A Bit of History from The Other Jeff

I've been blogging on higher education, among other topics, intermittently for a while at The Other Jeff. I'll start this new blog with a few highlights from the old.

One of the big themes in higher education policy has been cost. Soaring costs. Uncontrollable costs. Extravagant costs. Administrative bloat costs. I've had a couple of posts on that, one responding to the 2013 State of the Union Address and one to Secretary of Education Arne Duncan. Both take the perspective that that "cost" problem confuses cost per student with cost to students, and thus is really a very different problem for different institutions. For UVU, the problem really is state appropriations. Our inflation-adjusted spending per FTE has remained basically constant since the 1990s. During that time funding has been slashed. Students, of course, pay the price. Cost was also one of 12 supposedly inconvenient truths about higher education that economist Richard Vedder posited that I got about halfway through taking down before other duties called.

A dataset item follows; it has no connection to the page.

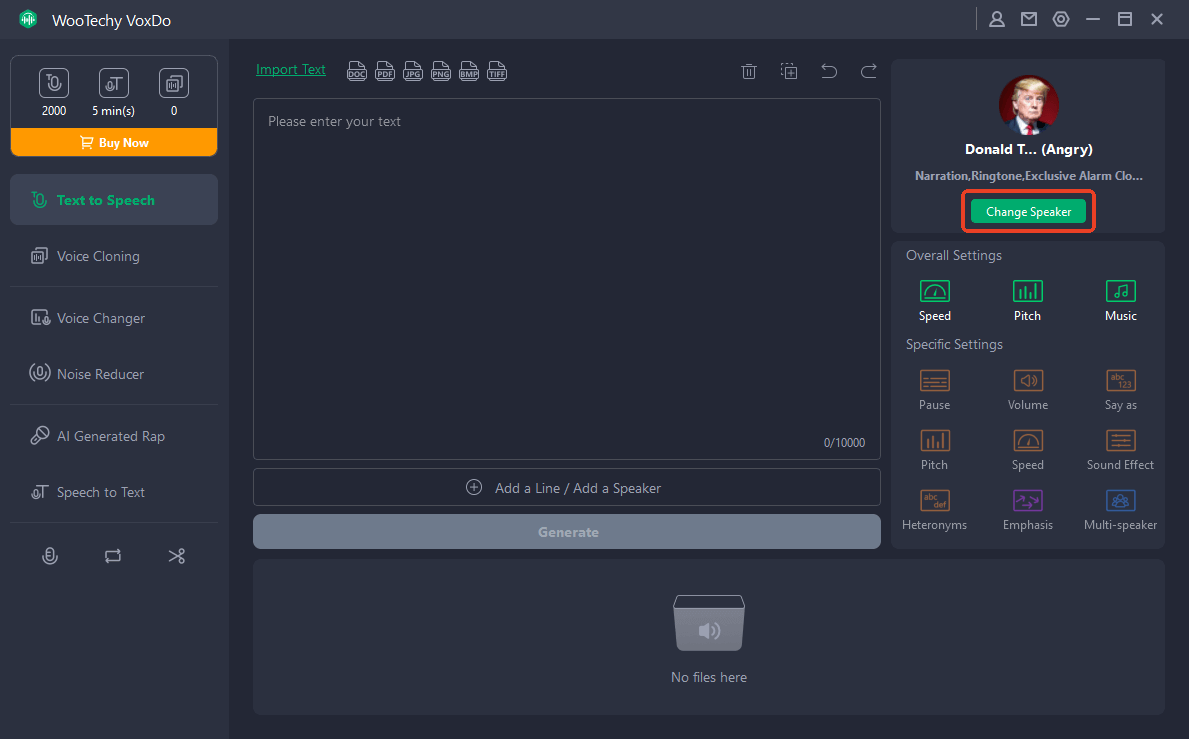This screenshot has width=1189, height=739.
Task: Switch to Voice Cloning tab
Action: point(98,256)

Another big theme that I've addressed repeatedly is my research on how educational institutions use data. I've argued at several conferences that "big" data processes such as data mining and predictive analytics raise some very serious ethical concerns. That has morphed into a more argument that we need to think about data as an issue of social justice, both within and beyond higher ed. This spring I'll be presenting papers on the constructive nature of educational data processes and how that embeds a host of normative issues in the data itself and the conclusions we draw from it.

"The Other Jeff" wasn't a higher ed planning blog specifically, so there's a lot of other content there: a good bit on teaching, a lot of rather abstract political analysis and philosophy (strange for a former political theorist, I know), and a few rather random musings on life, the universe, and everything.